Written By: Bruce
One of the key things that we look at when doing a feasibility study for a capital campaign is the strength of the board. One of the ways we measure that strength is by analyzing the board’s ability to “give and get.”
While it’s critical that an organization heading into a capital campaign has a team of volunteers ready to ask, it’s also important that those volunteers have access to ask for major gifts.
Why can’t anyone ask for a six- or seven-figure gift?
Well, anyone can in theory, but the Law of Lateral Recruitment means that usually, people only ask people of their same or similar socio-economic level, or people who are their peers in some other way.
It’s rare that a vice principal at an elementary school will ask CEOs from Fortune 500 companies to donate… unless they all attend the same church or have kids who play together. A middle-class, stay-at-home mom probably won’t recruit a major donor either… unless she has some other relationship to that donor.

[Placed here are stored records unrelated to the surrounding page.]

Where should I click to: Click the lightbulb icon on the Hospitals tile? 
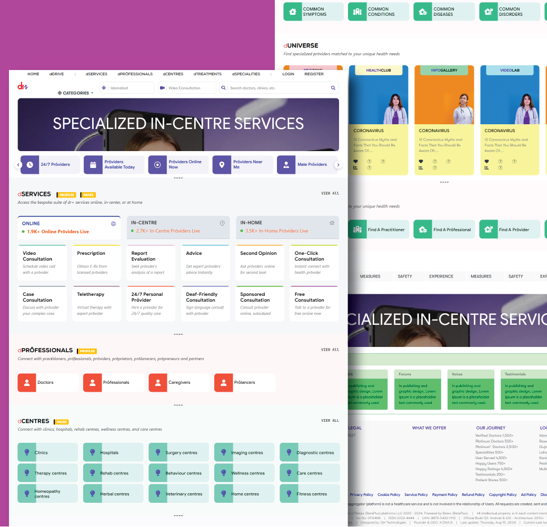pos(93,452)
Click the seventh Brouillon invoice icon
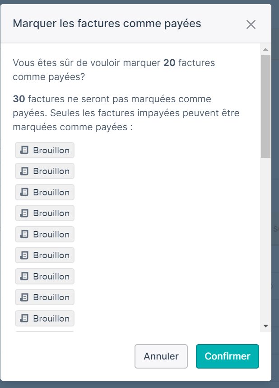Viewport: 279px width, 388px height. [24, 276]
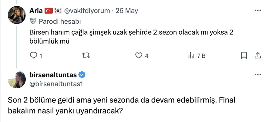269x122 pixels.
Task: Bookmark Aria's tweet
Action: (x=244, y=56)
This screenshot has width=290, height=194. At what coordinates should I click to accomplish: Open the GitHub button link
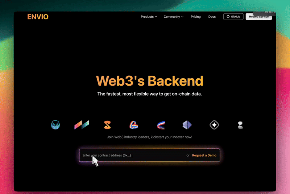233,17
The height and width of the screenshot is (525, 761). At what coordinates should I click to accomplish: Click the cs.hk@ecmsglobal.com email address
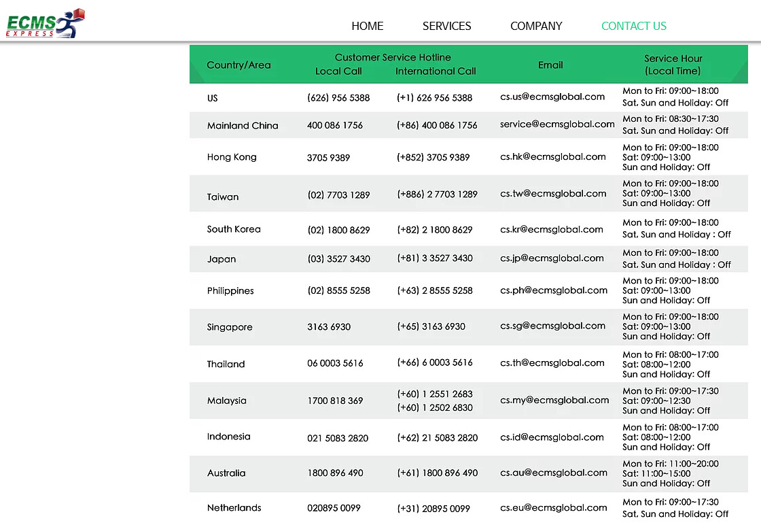[552, 156]
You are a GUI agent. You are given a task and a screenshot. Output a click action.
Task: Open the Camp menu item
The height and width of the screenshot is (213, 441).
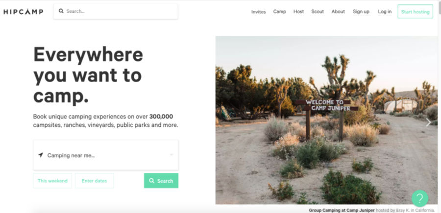coord(280,12)
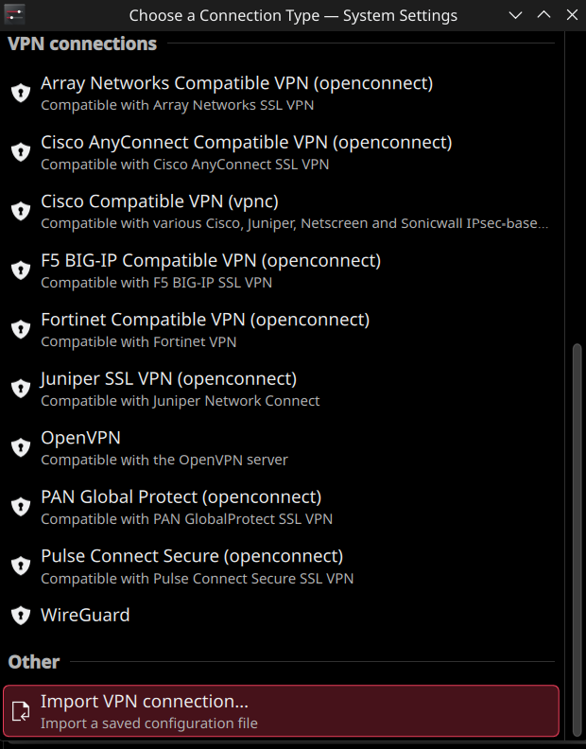
Task: Click the shield icon next to WireGuard
Action: [x=20, y=616]
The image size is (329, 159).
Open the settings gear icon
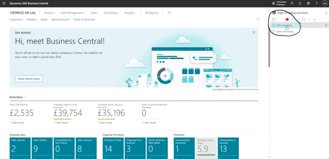308,3
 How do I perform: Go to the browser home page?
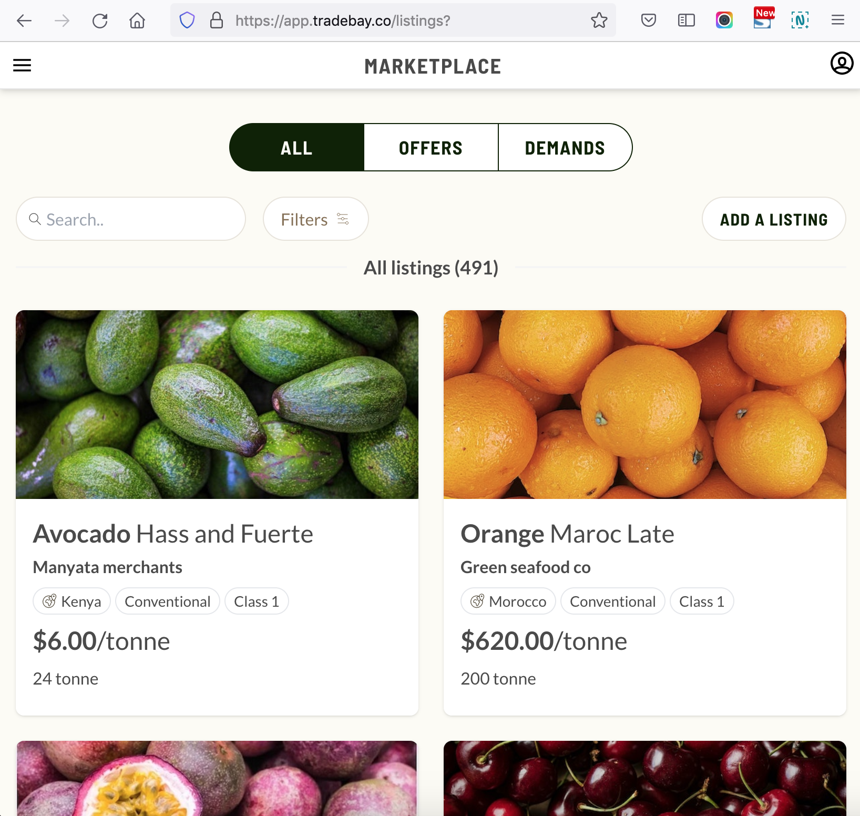point(137,21)
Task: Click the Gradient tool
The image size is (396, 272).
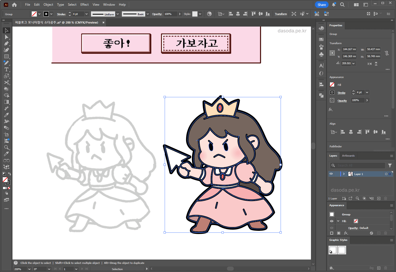Action: (x=7, y=102)
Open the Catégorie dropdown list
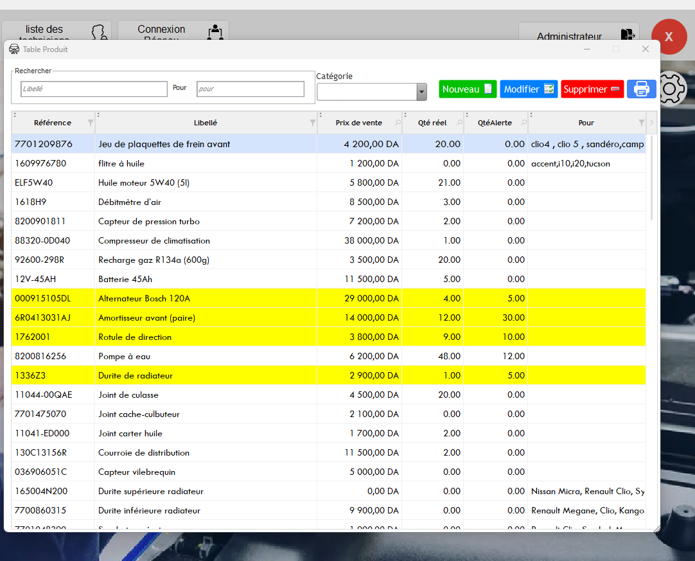 coord(421,93)
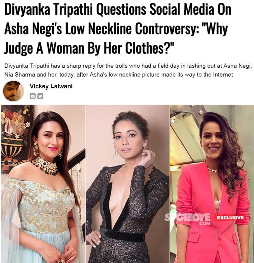Screen dimensions: 254x263
Task: Click the red EXCLUSIVE badge on the image
Action: point(230,217)
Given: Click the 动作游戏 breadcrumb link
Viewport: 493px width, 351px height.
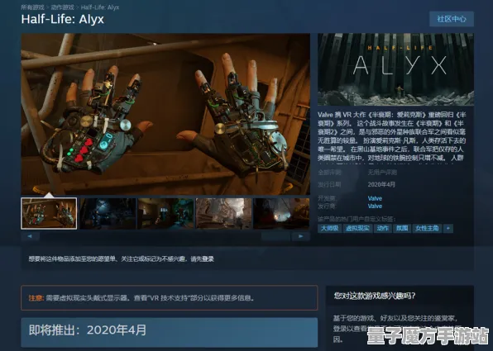Looking at the screenshot, I should click(63, 7).
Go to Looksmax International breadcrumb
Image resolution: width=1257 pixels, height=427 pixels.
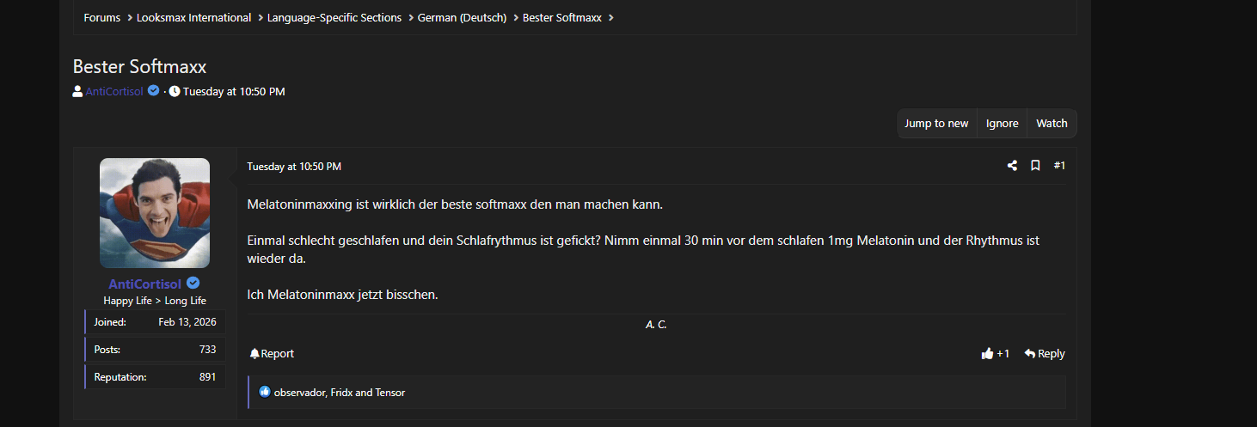point(193,18)
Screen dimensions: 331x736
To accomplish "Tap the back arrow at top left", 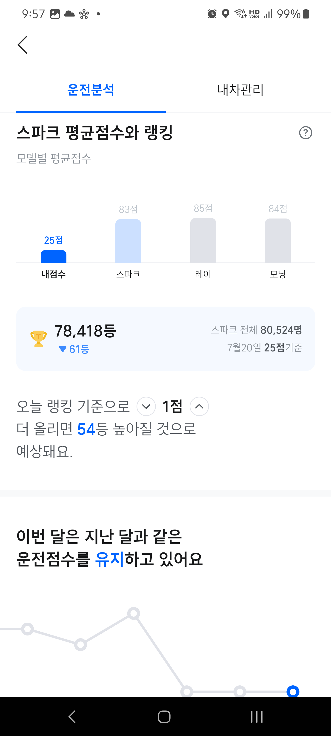I will [23, 45].
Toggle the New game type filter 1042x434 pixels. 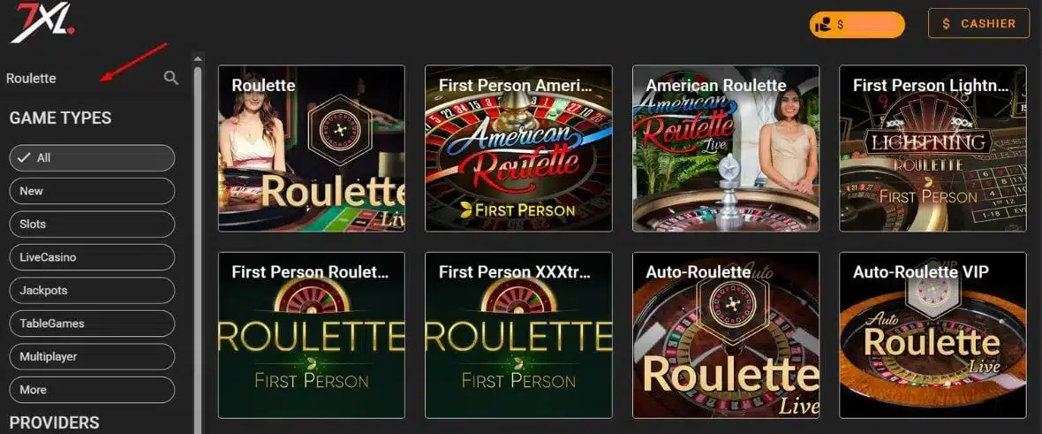click(92, 191)
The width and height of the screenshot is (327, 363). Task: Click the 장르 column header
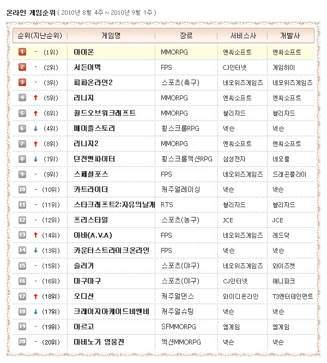click(x=186, y=35)
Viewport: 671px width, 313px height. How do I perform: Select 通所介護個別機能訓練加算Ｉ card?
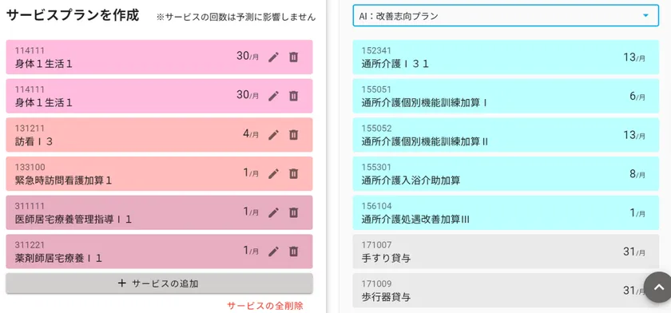click(x=506, y=96)
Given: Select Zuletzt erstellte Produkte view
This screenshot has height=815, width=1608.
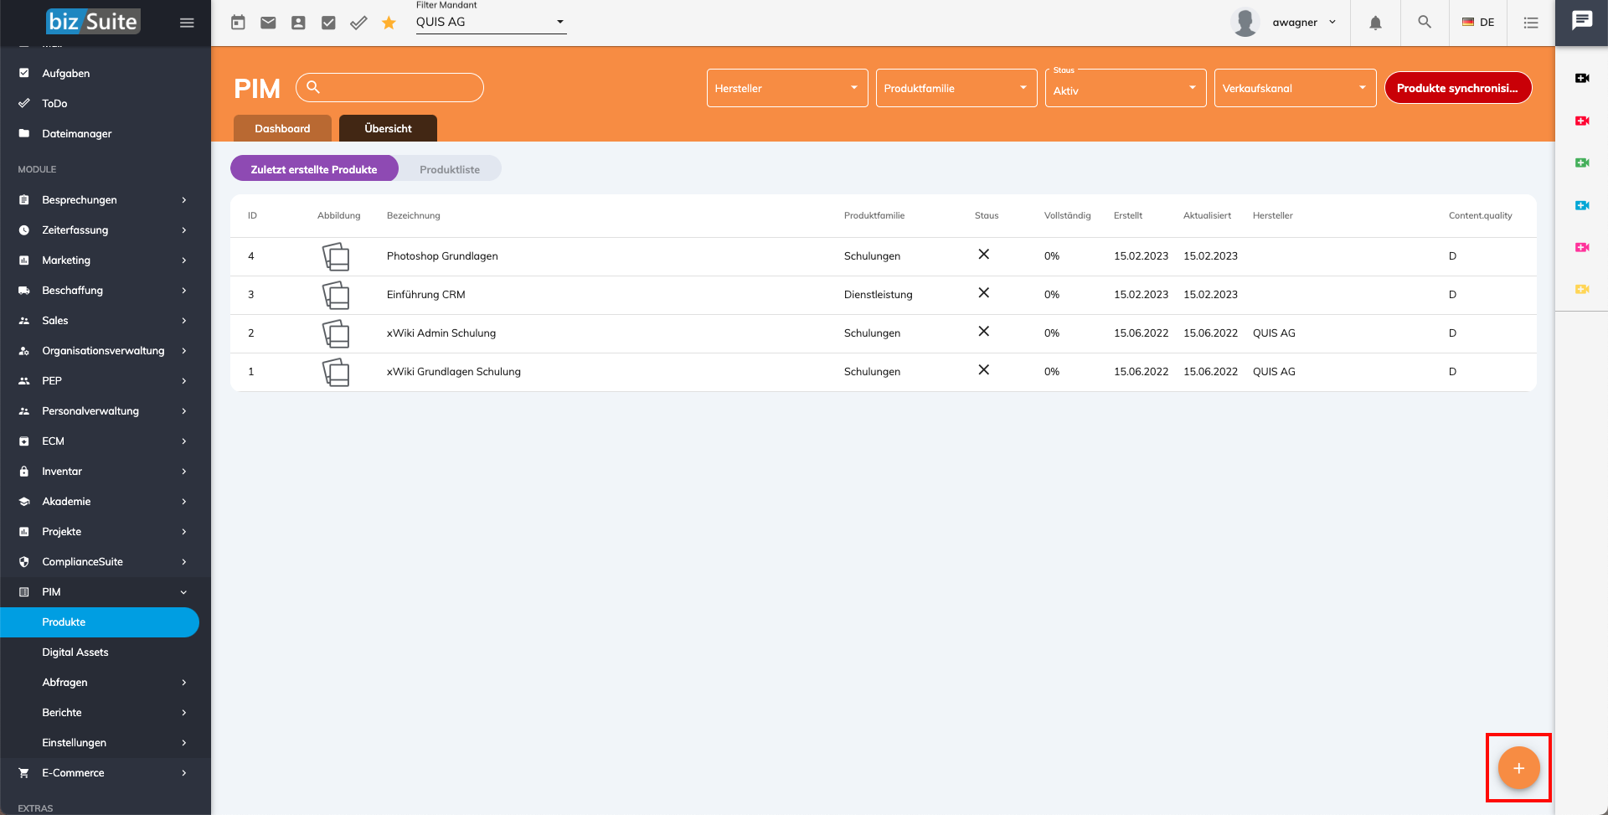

People generally don’t ask above their own socio-economic level unless they have a separate strong connection.
With that being the case, you need a variety of volunteers with varying connections in the community in order to get your message out to as many people as possible during your capital campaign.
If you’re thinking about a capital campaign, or wondering why your campaign isn’t moving as fast as you’d like, take a hard look at your board and volunteers. Knowing they’re unlikely to “ask up,” who do you need to recruit to your board?